DATA ROWS -
________________

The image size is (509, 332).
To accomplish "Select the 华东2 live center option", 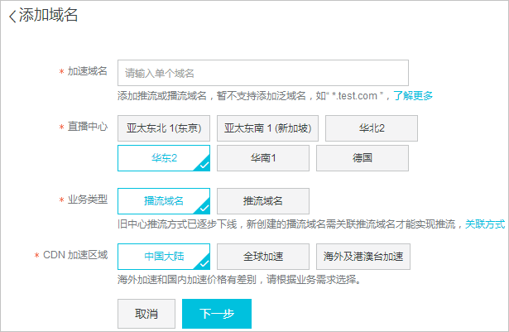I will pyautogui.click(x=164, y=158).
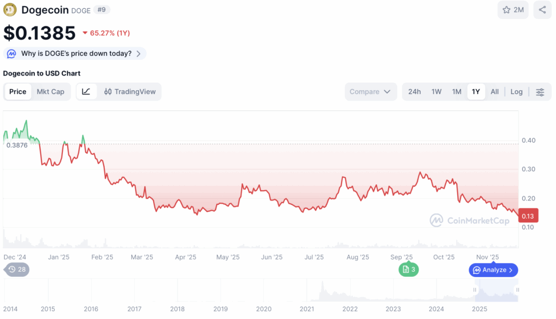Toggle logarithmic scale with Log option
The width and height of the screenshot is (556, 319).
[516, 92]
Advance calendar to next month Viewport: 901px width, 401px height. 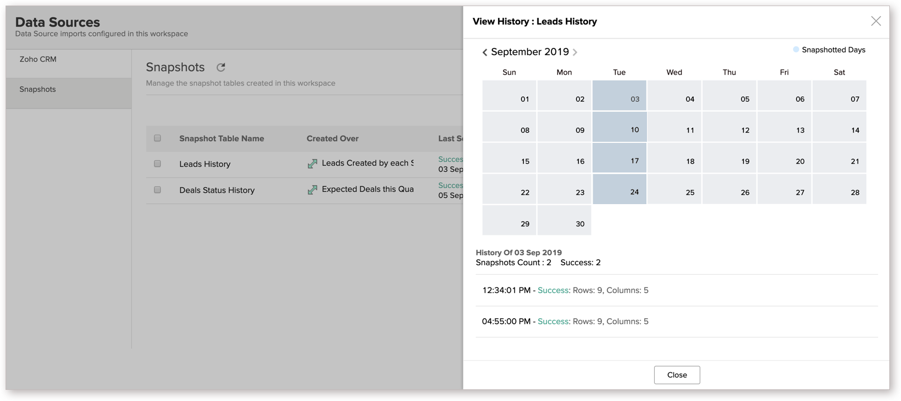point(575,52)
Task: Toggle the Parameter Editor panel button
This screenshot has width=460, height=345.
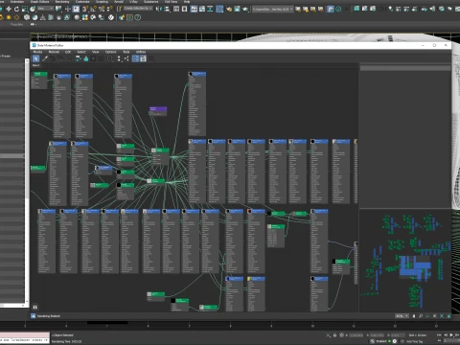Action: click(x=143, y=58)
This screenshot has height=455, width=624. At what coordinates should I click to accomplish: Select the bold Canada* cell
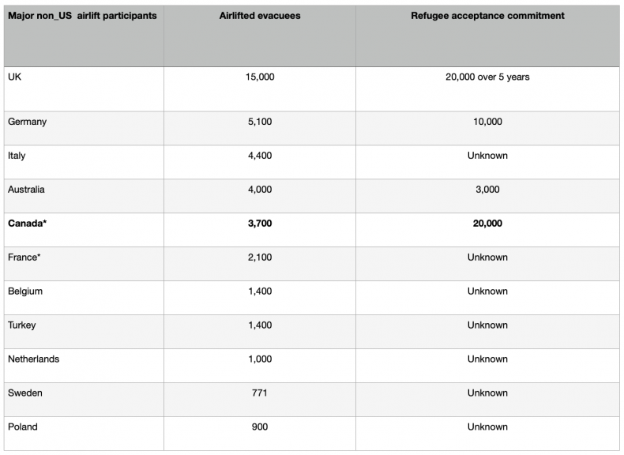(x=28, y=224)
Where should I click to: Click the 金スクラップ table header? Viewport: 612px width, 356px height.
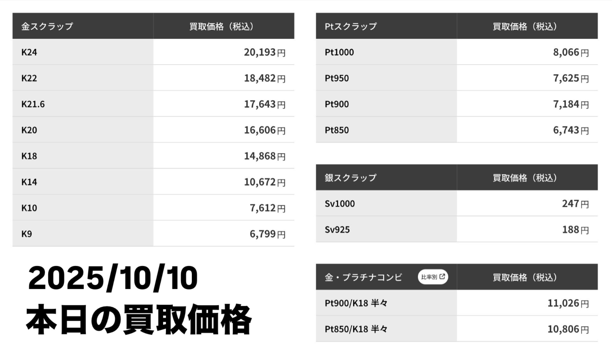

________________

EXERCISE DETAILS - Can you copy out the lines above, from the one containing "Task: Toggle the" through the one containing "(x=28, y=224)", both included, and leave the pictures out?

SOLUTION TO THE PROBLEM -
Task: Toggle the Parameter Editor panel button
This screenshot has width=460, height=345.
Action: click(x=143, y=58)
This screenshot has height=455, width=624. At what coordinates should I click to accomplish: Select the bold Canada* cell
(x=28, y=224)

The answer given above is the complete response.